If real-money gaming was harmful enough to be banned in August 2025, why did the government allow Dream11 to be the IPL title sponsor? Why did it allow Tiger Global, Steadview, D1 Capital, and others to invest $840 million at an $8 billion valuation? Why did it collect years of GST revenue from the sector before declaring the tax had always been calculated incorrectly?

The industry was not operating in secret. It was one of the most visible consumer brands in India, advertised during every major cricket match, and celebrated as a Make-in-India digital success story.

The answer may be that regulatory positions changed as social harm became more visible, and that governments everywhere are slow to act until a problem reaches a threshold. That is a defensible explanation.

What is harder to defend is the combination of retrospective taxation on a now-banned business. If the activity was harmful, the ban addresses the harm going forward. The retrospective tax demand does not protect a single consumer. It simply attempts to recover revenue from companies whose business model the government has now made illegal.

What Comes Next

Real-money gaming as it existed in India between 2012 and 2025 is effectively over. What remains is smaller and more uncertain.

E-sports and casual gaming now have the clearest legal runway. The PROG Act explicitly permits e-sports and social games. India hosted over 275 large-scale esports tournaments in 2024, up from 190 in 2023 (FICCI-EY 2025), and the government officially recognised esports as a sport in 2022.

Dream Sports, with FanCode and DreamSetGo providing some alternative revenue, is better positioned than most to survive. Smaller platforms with no secondary businesses face closure or acquisition.

The Rs 2.5 lakh crore in combined tax demands will not be collected in full. The companies do not have assets anywhere near that scale. A settlement framework, legislative waiver, or protracted litigation that keeps enforcement at bay is the only practical path. Several industry sources expect negotiations over payment terms to begin quietly once the initial legal dust settles.

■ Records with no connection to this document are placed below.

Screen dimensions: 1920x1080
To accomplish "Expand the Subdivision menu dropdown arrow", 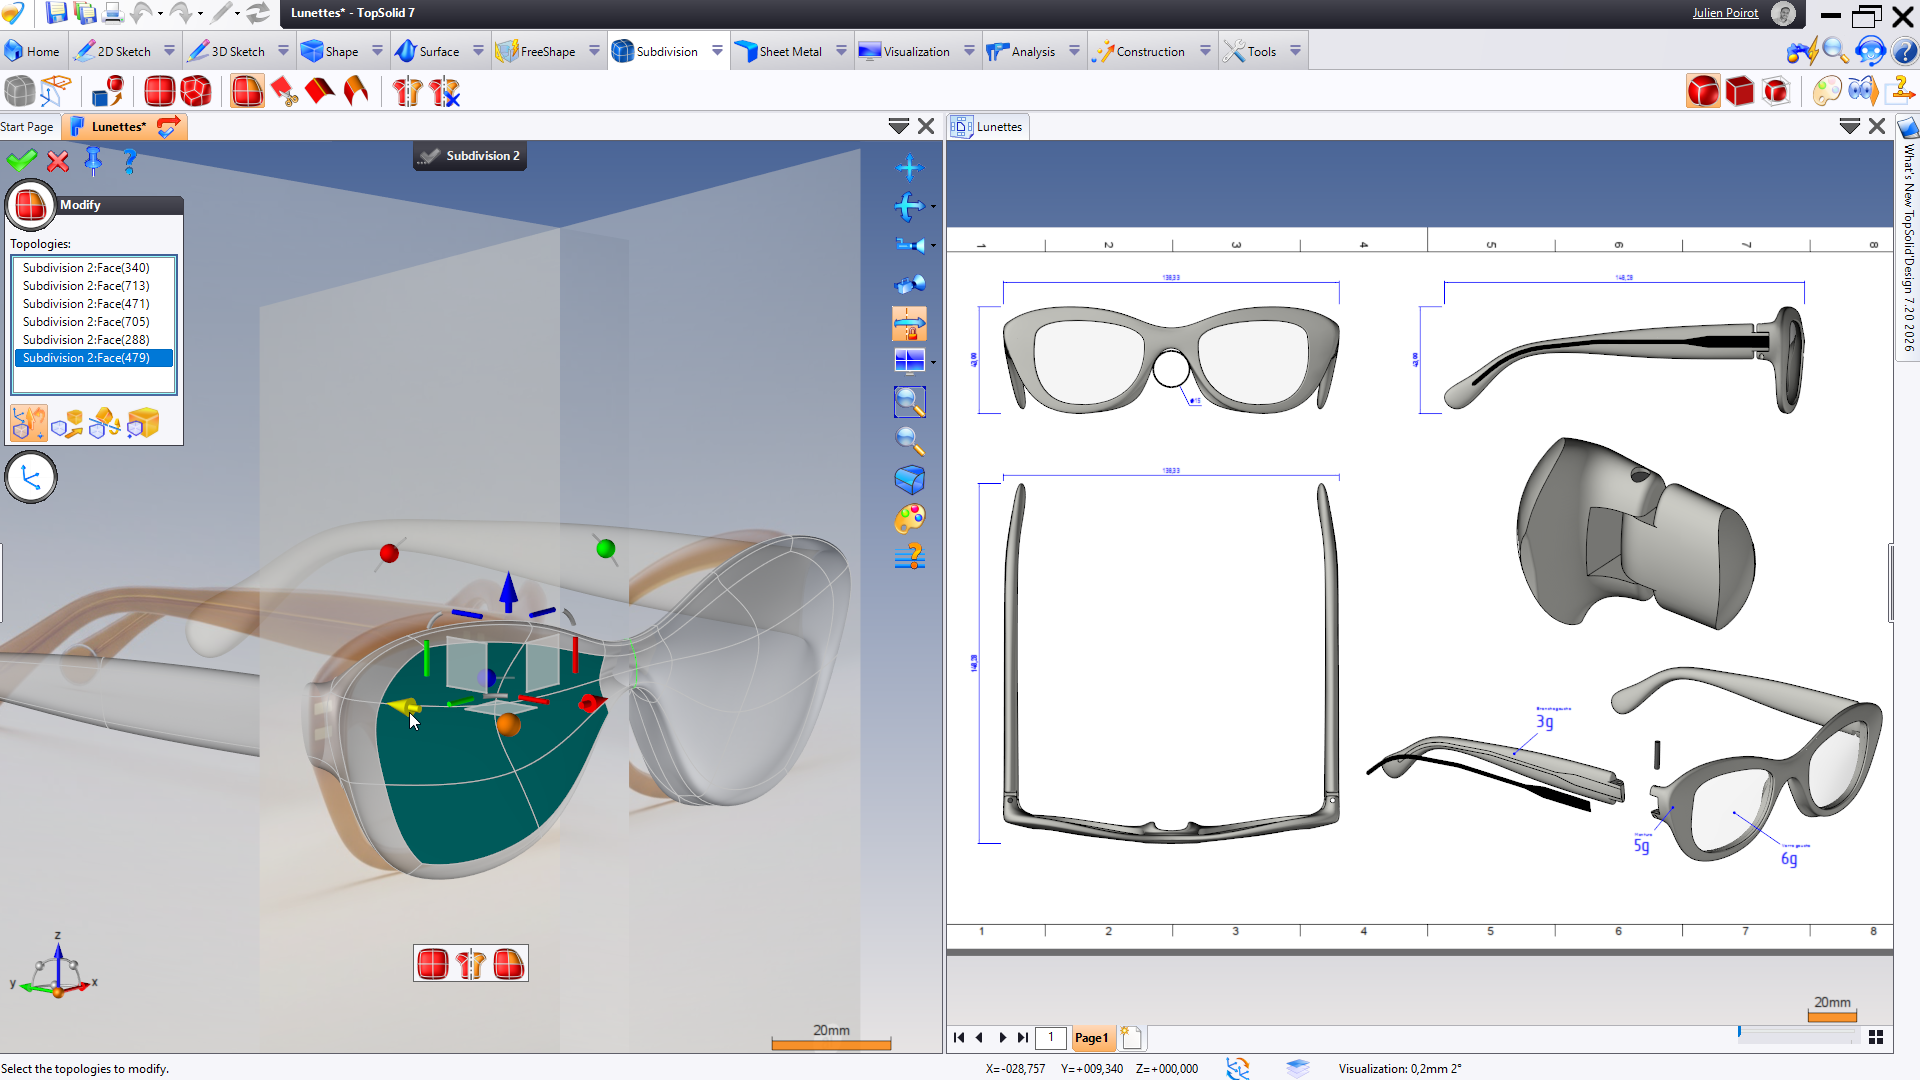I will coord(717,51).
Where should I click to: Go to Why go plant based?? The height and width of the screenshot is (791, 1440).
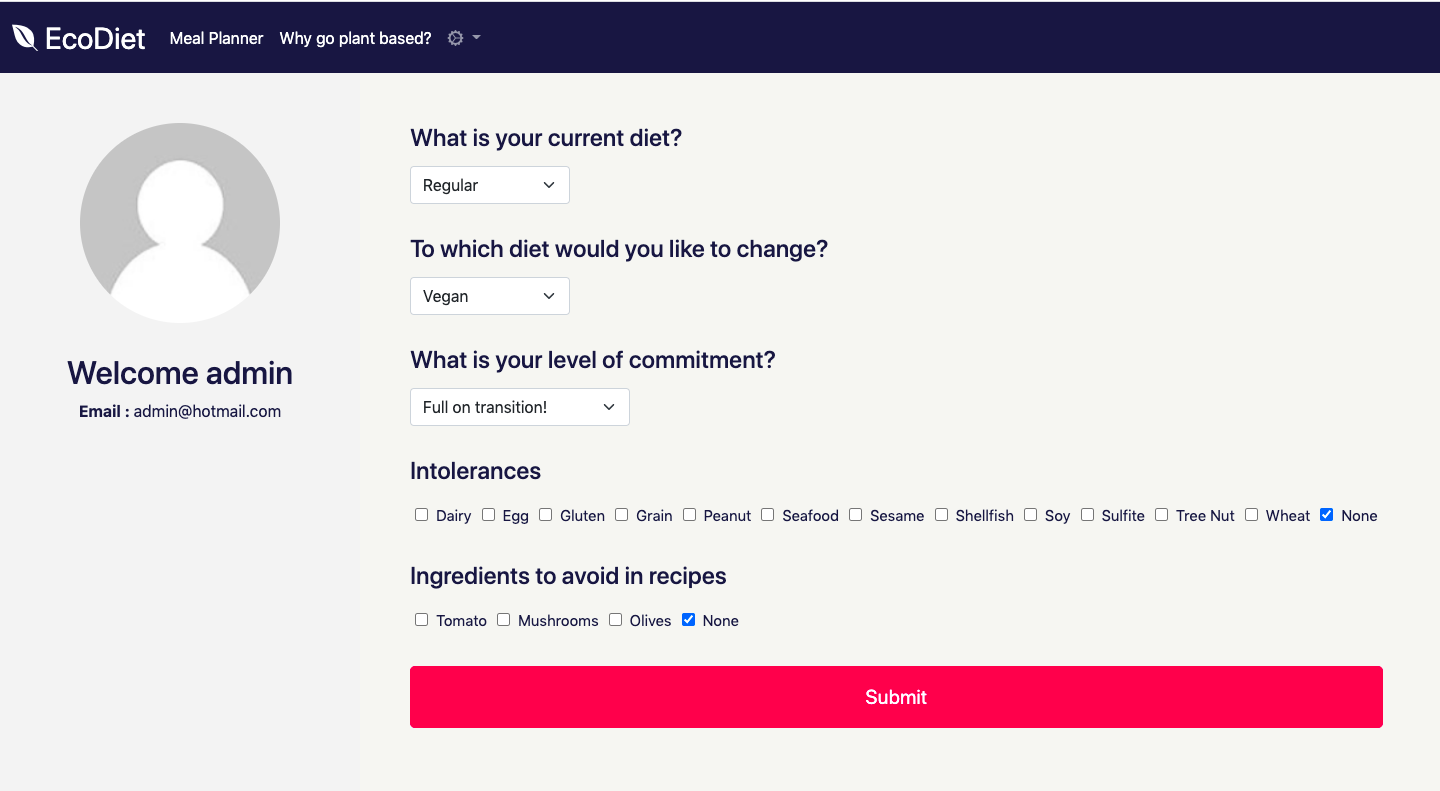pos(355,38)
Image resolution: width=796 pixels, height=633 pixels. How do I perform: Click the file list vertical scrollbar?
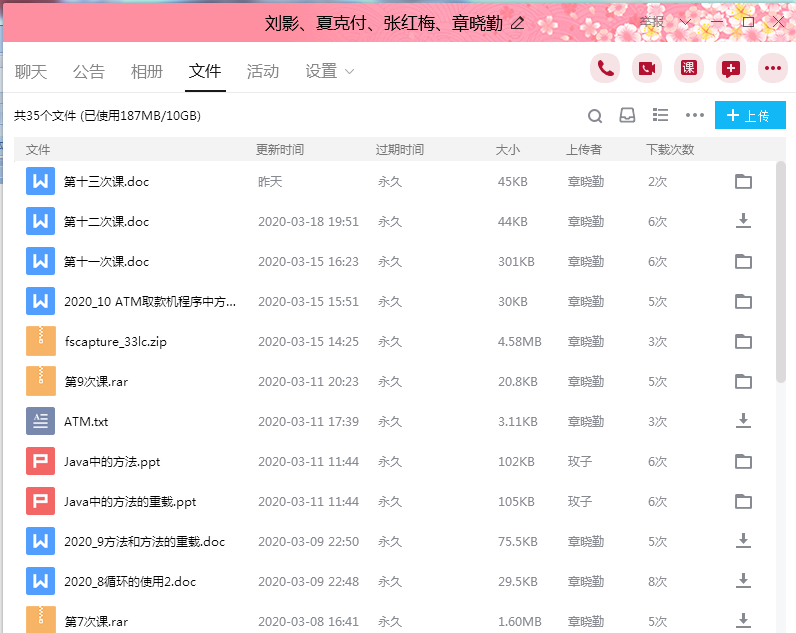pos(781,270)
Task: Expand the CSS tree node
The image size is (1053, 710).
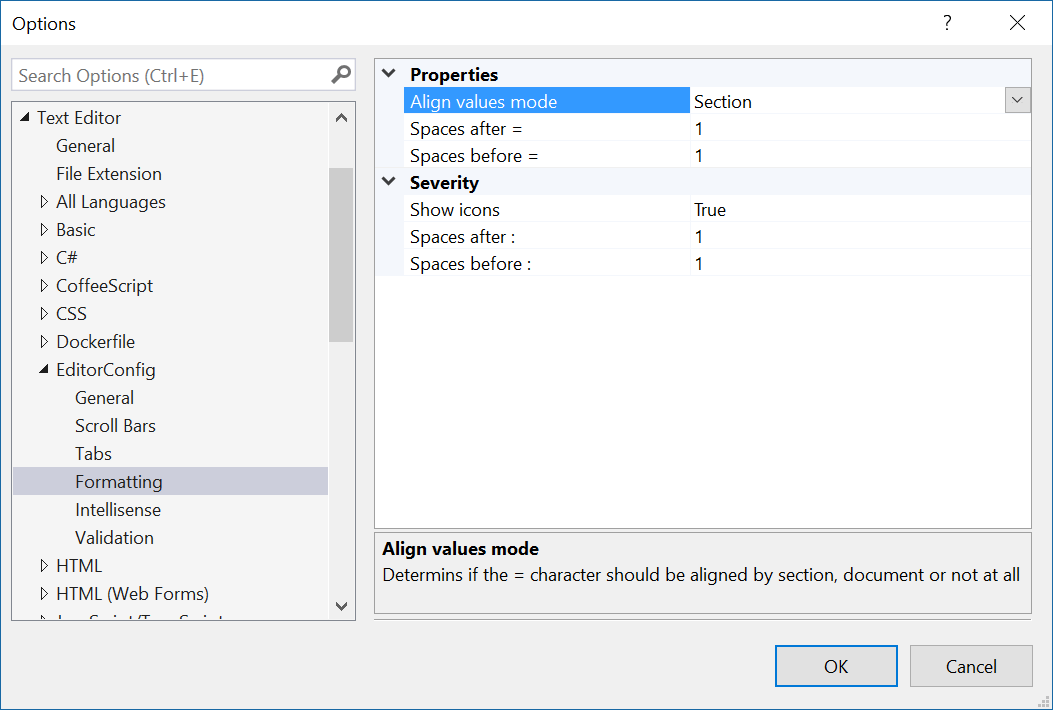Action: (44, 314)
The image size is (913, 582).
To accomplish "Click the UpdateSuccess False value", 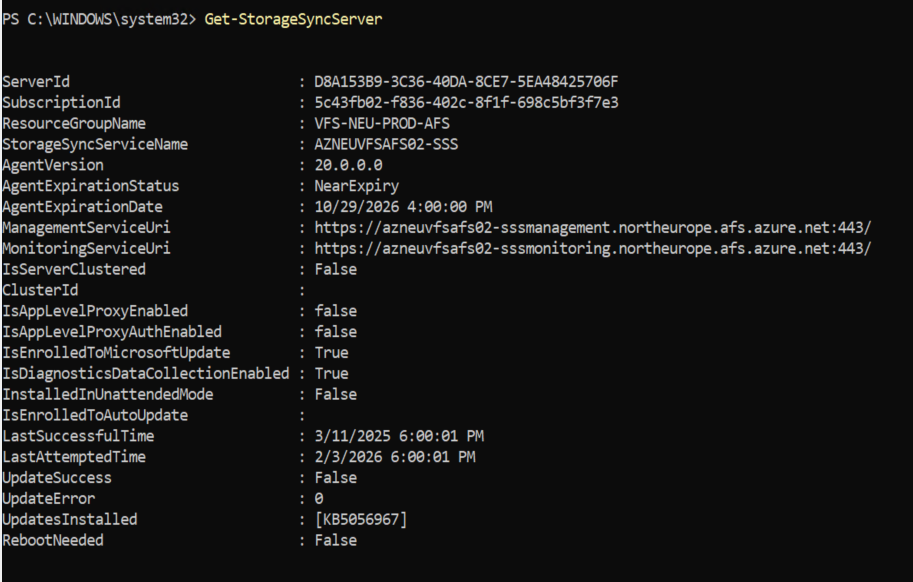I will (x=335, y=478).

Policy reform remains possible over a longer horizon. The Online Gaming Authority of India, established under the PROG Act, could eventually create a licensed framework for some form of regulated digital sports gaming, taxed on revenue rather than deposits, with responsible gaming requirements built in. Whether that happens depends on whether the government concludes that a regulated market is better than the unregulated offshore one it has inadvertently created.

The gaming sector's story is partly about what happens when an industry operates in a grey zone too long without pushing for formal regulation. And it is partly about what happens when a government reaches for the harshest available instrument to correct a problem it allowed to grow for over a decade.

Both things can be true at the same time.

What India's startup ecosystem will be watching, long after this specific dispute is resolved, is the underlying question that Puneet Kumar and others in the investment community are now asking: if the rules that made a business legal and profitable can be retroactively rewritten after the business reaches scale, how do you model that risk when deciding whether to build in India in the first place?